Il est par exemple incompréhensible qu'un organisme comme Oseo ne puisse financer l'amorçage de projets innovants qu'à hauteur des fonds propres d'une entreprise. Pour exister au niveau mondial en matière de logiciel, il faut que la France favorise le développement des acteurs locaux.

Un acteur du Cloud français aujourd'hui pèse entre 15 à 20 millions d'euros. Or, il faudrait qu'il pèse 10 fois plus pour rivaliser avec ses compétiteurs sur la scène internationale. Pour assurer un développement rapide, l'Etat devrait par exemple privilégier les PME et les applications en mode Cloud dans ses appels d'offres.

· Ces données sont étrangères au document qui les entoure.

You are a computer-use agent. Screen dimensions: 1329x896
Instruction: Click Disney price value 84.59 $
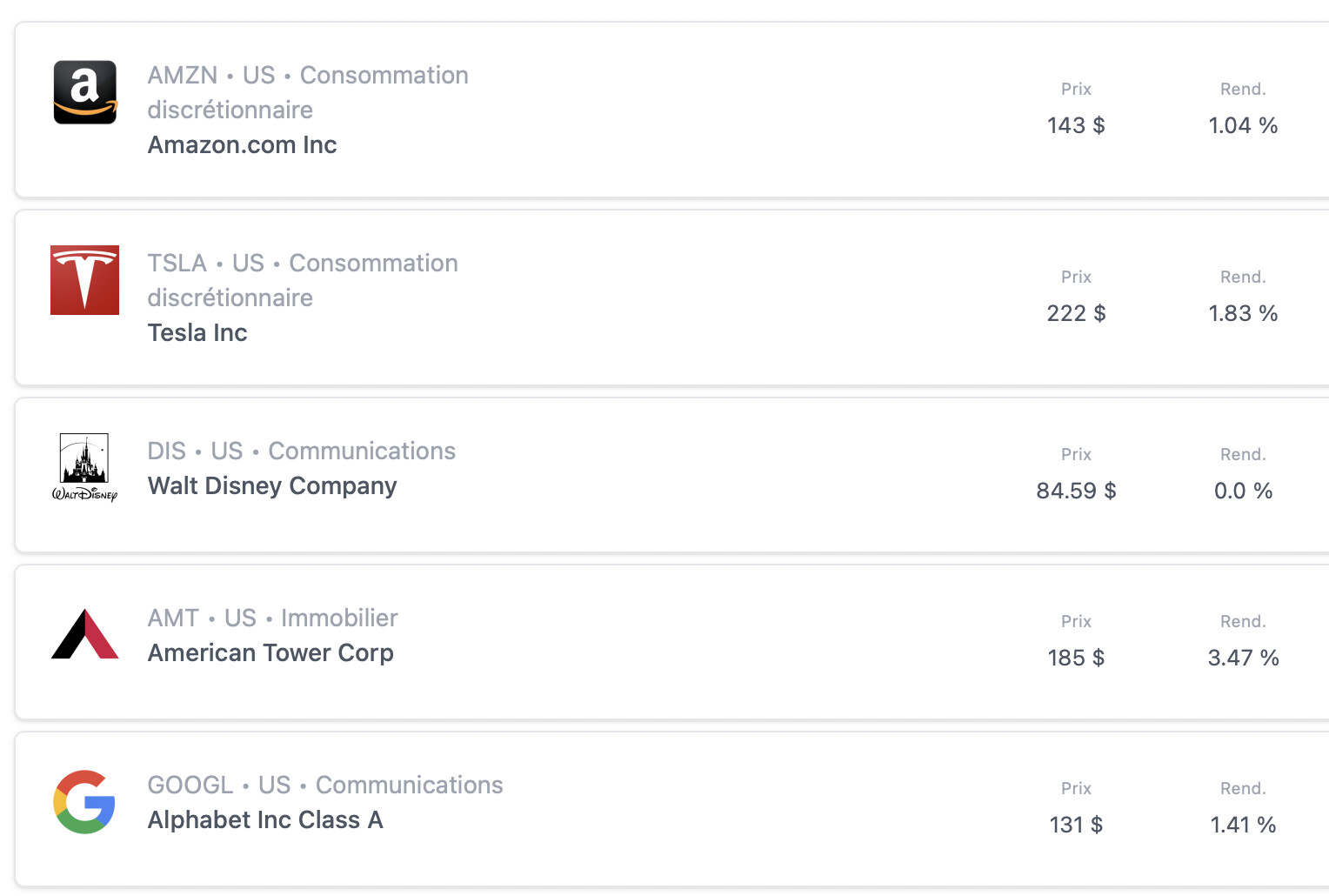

Nous restons aussi toujours en attente d'un Small Business Act à la française pour les PME, pourtant promis depuis un certain temps.
 

Quelles sont les grandes nouveautés des Trophées de l'EuroCloud cette année ?

L'appel à candidatures pour remporter les Trophées de l'EuroCloud a été lancé. Il y aura quatre catégories de prix qui récompenseront la meilleure start-up, la meilleure solution, et les meilleurs cas client dans les secteurs privé et public. La liste des gagnants sera connue le 15 mars prochain à l'occasion des Etats Généraux de l'EuroCloud.

Il faut savoir que les quatre gagnants participeront ensuite à la finale européenne avec 11 autres pays participants pour remporter les Trophées d'EuroCloud Europe. 48 éditeurs et solutions seront donc en lice. Les gagnants européens seront connus le 18 octobre prochain.

En ce qui concerne l'évènement des Etats Généraux d'EuroCloud France, le programme est plus riche que les années précédentes, et des personnalités européennes seront présentes notamment les présidents d'EuroCloud Allemagne et Grande-Bretagne. Parmi les thèmes abordés, un focus sera fait sur le Cloud Computing dans le secteur de la distribution.

Pierre-José Billotte est président d'EuroCloud France, et dirige le cabinet de conseil en sécurité du SI Sourcia. Il a siégé pendant plusieurs années au comité de l'interconnexion de l'Autorité de Régulation des Télécommunications. Il est aussi membre du conseil d'administration de l'European Telecom Competitive Association. Pierre-José Billotte a créé Revendreducloud.com, une place de marché dédiée au Cloud Computing.